TEXTE À LIRE:
En ce qui concerne les douleurs aiguës, en traitant la cause et en donnant des antalgiques, on parvient généralement à traiter la douleur. La prise en charge de ces douleurs a bien progressé, notamment à l’hôpital où désormais les douleurs péri-opératoires sont bien anticipées. Cependant les douleurs provoquées par les soins sont encore difficiles à maîtriser et à soulager. La Société Française d’Étude et de Traitement de la Douleur (SFETD), dans son Livre Blanc rappelle que :

  • « Plus de 60 % des patients admis aux urgences ont une douleur modérée à sévère et moins d’1 sur 2 reçoit un traitement antalgique à l’admission.
  • Les douleurs du cancer restent encore insuffisamment traitées et il existe encore des réticences à utiliser les médicaments morphiniques dans ce domaine.
  • Près de 20 % des patients opérés gardent des séquelles douloureuses après une opération chirurgicale.»

En ce qui concerne la douleur chronique, le docteur Maillard explique qu’elle peut correspondre à une douleur aiguë qui n’a pas été bien traitée et s’est prolongée. Il est donc important de dépister et d’évaluer rapidement une douleur qui s’installe pour la prendre en charge sans tarder car plus elle dure et plus le système de détection de la douleur deviendra hypersensible au point que même si la cause première de la douleur a disparu, le système nerveux enverra des signaux au cerveau qui l’interprétera comme étant de la douleur. C’est le mécanisme physio-pathologique de ce que l’on appelle une « douleur chronique » qui s’auto-entretient si on ne réagit pas le plus tôt possible. L’un des exemples les plus fréquents est la douleur de la lombalgie qui en se prolongeant finit par échapper aux traitements antalgiques classiques. On peut aussi parler des cas de personnes amputées qui ressentent la douleur de leur membre fantôme, car le système nerveux génère la sensation de douleur en la localisant sur le membre qui n’existe plus. Ce dernier exemple montre qu’il est possible que la douleur persiste alors que la cause paraît de façon évidente avoir disparu.

« C’est très décourageant pour les patients de souffrir dans un contexte où l’on ne peut pas mettre en évidence une cause et où le patient a du mal, en outre, à faire comprendre aux autres sa douleur. Pour les tiers, la douleur devient subjective et le patient peine à les faire valoir. Cela ajoute à la souffrance et à l’angoisse du patient. Il faut renforcer la formation des médecins à la prise en charge de ces douleurs afin qu’ils rassurent les patients, qu’ils leur expliquent pourquoi ils continuent d’avoir mal et de faire preuve d’empathie. Les patients ont besoin d’entendre qu’on les croit. », ajoute Frédéric Maillard.

EXTRAITS DE DONNÉES:
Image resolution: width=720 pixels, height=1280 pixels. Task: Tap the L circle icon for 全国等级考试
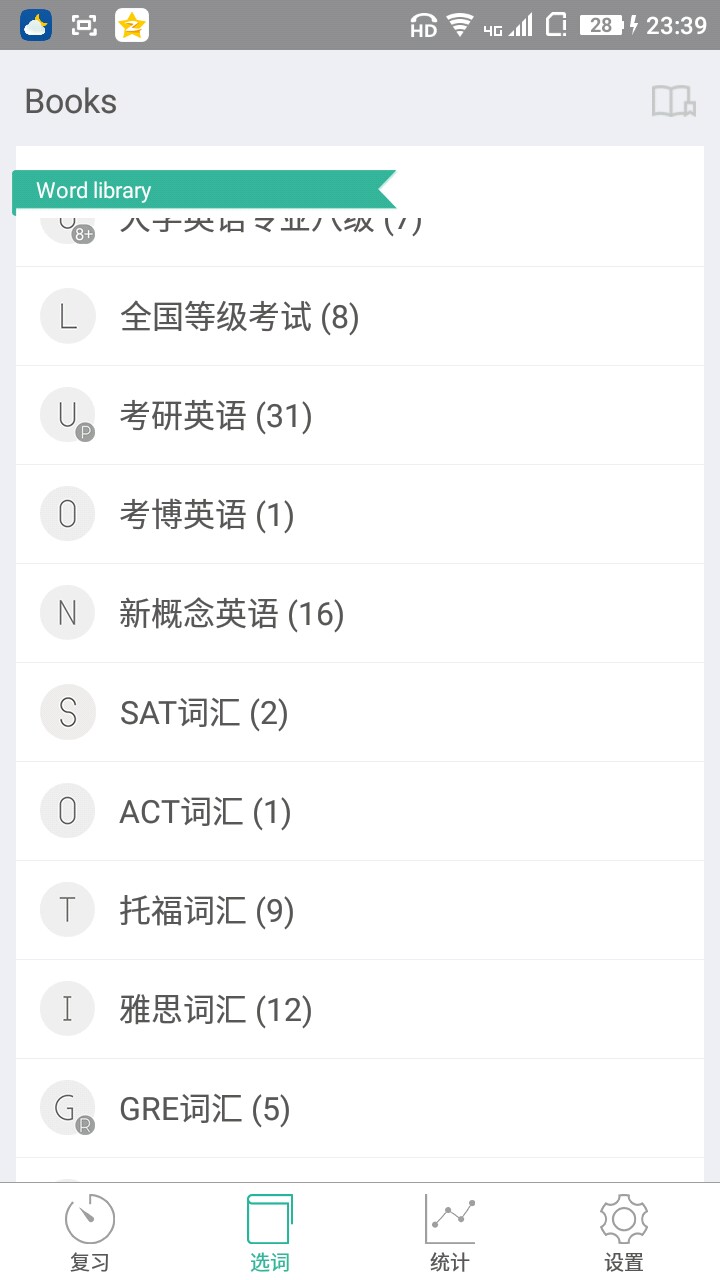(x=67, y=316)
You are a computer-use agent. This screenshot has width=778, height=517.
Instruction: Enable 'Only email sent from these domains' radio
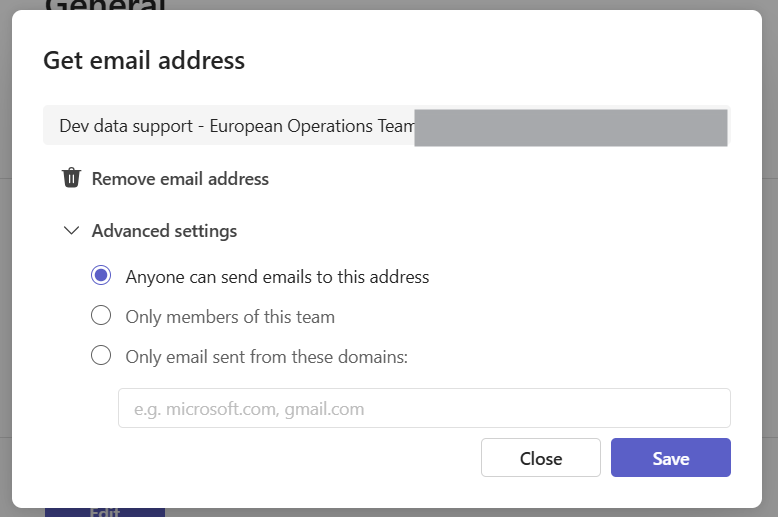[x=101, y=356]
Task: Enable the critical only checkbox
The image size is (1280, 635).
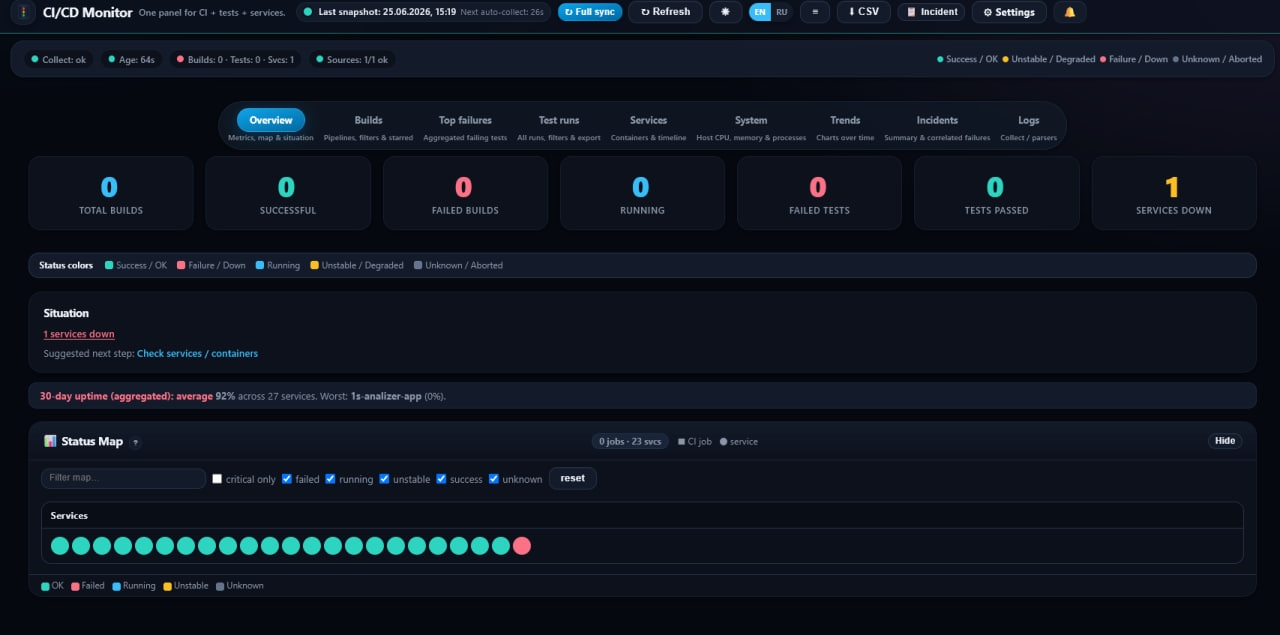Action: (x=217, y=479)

==

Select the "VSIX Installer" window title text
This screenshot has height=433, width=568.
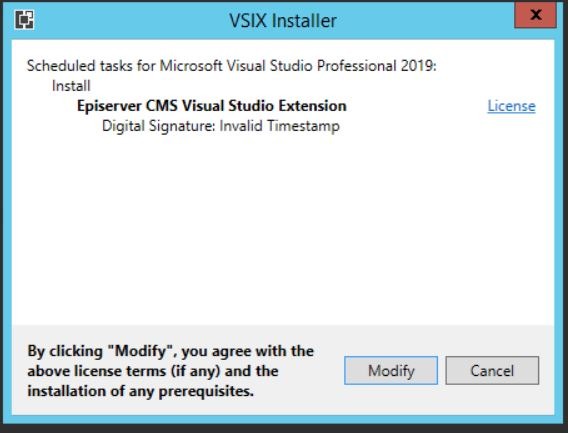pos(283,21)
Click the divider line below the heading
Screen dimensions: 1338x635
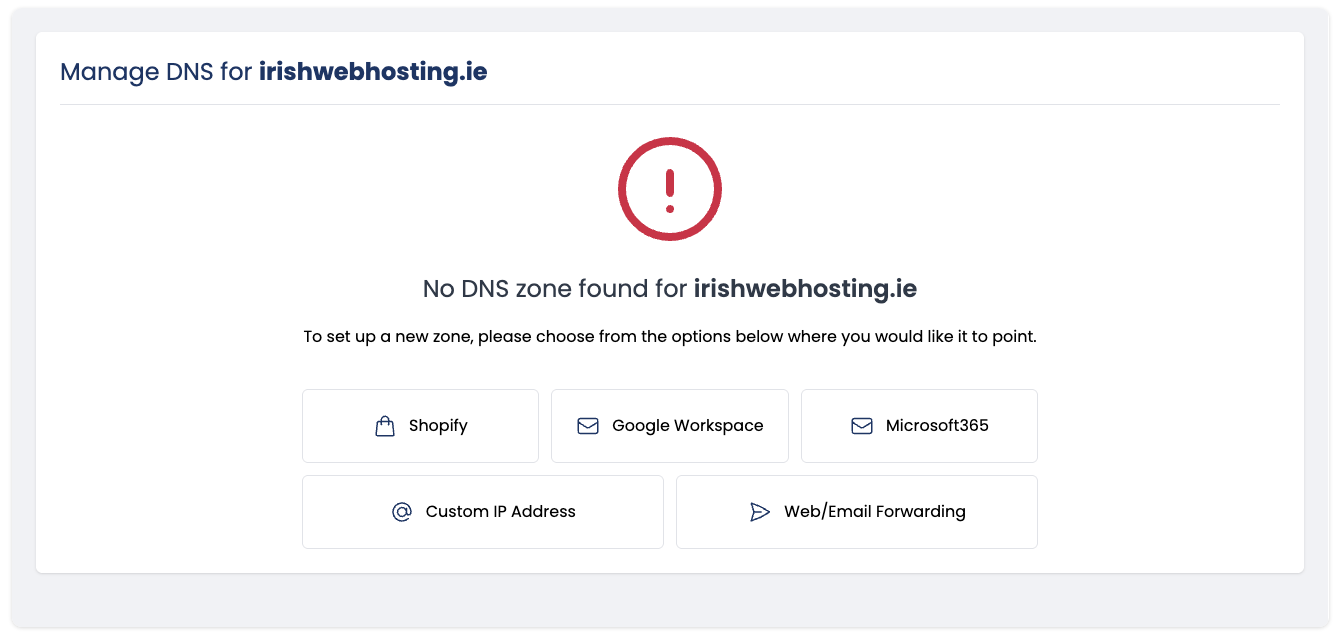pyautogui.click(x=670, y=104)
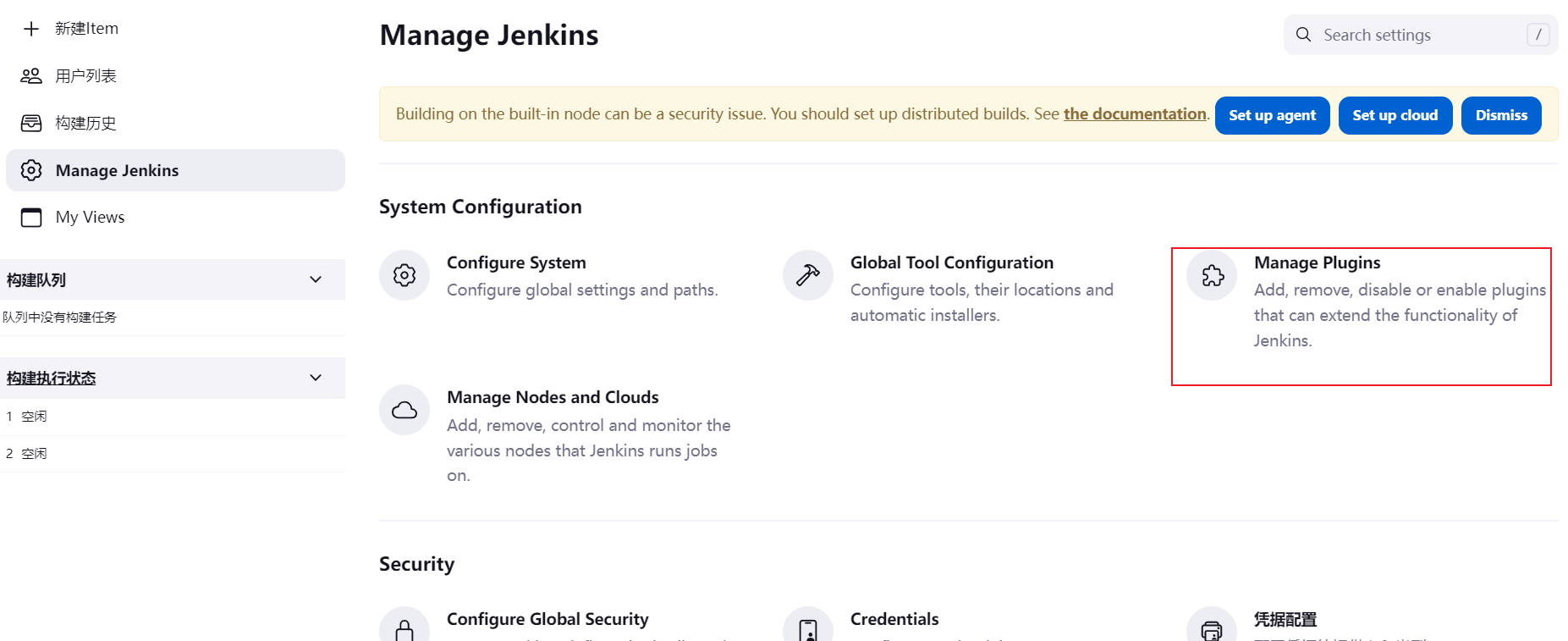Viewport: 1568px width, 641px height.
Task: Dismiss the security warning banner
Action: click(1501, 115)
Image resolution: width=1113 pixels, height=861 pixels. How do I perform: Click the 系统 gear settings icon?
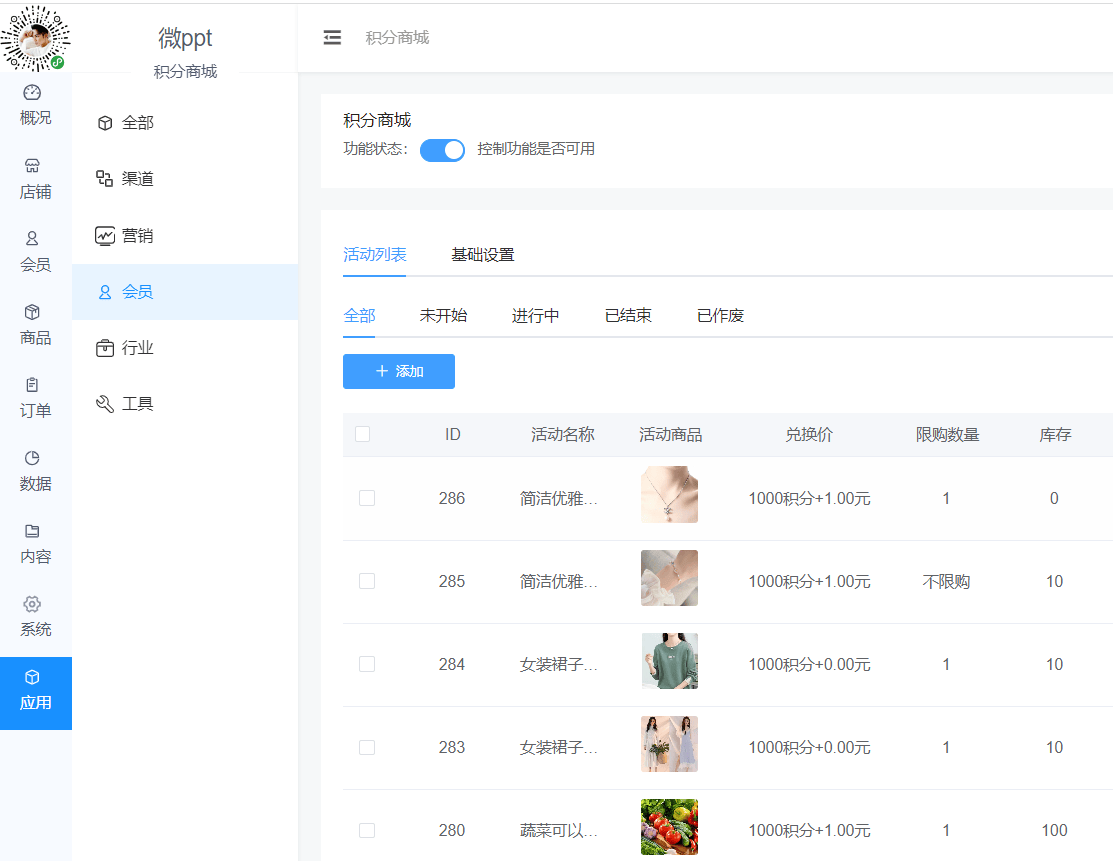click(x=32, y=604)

CONSIGNES DE L'EXERCICE:
A) Restituez le passage du texte sur la douleur qui commence aux mots "En ce qui concerne les" et qui s'arrête après les mots "antalgique à l’admission.".
B) Condensez sous forme de liste le paragraphe du texte sur la douleur qui commence par « En ce qui concerne la douleur chronique », en conservant ses faits principaux.

LISTE DES RÉPONSES:
A)
En ce qui concerne les douleurs aiguës, en traitant la cause et en donnant des antalgiques, on parvient généralement à traiter la douleur. La prise en charge de ces douleurs a bien progressé, notamment à l’hôpital où désormais les douleurs péri-opératoires sont bien anticipées. Cependant les douleurs provoquées par les soins sont encore difficiles à maîtriser et à soulager. La Société Française d’Étude et de Traitement de la Douleur (SFETD), dans son Livre Blanc rappelle que :

  • « Plus de 60 % des patients admis aux urgences ont une douleur modérée à sévère et moins d’1 sur 2 reçoit un traitement antalgique à l’admission.

B)
- Selon le docteur Maillard, une douleur chronique peut être une douleur aiguë mal traitée qui s'est prolongée.
- Il faut dépister et évaluer rapidement une douleur qui s'installe, afin de la prendre en charge sans tarder.
- Plus la douleur dure, plus le système de détection de la douleur devient hypersensible. Le système nerveux peut alors envoyer au cerveau des signaux interprétés comme de la douleur, même si la cause première a disparu.
- La douleur chronique s'auto-entretient si l'on ne réagit pas le plus tôt possible.
- Le texte donne deux exemples. La lombalgie, en se prolongeant, finit par échapper aux traitements antalgiques classiques. Les personnes amputées ressentent une douleur localisée sur leur membre fantôme.
- La douleur peut donc persister alors que sa cause paraît de façon évidente avoir disparu.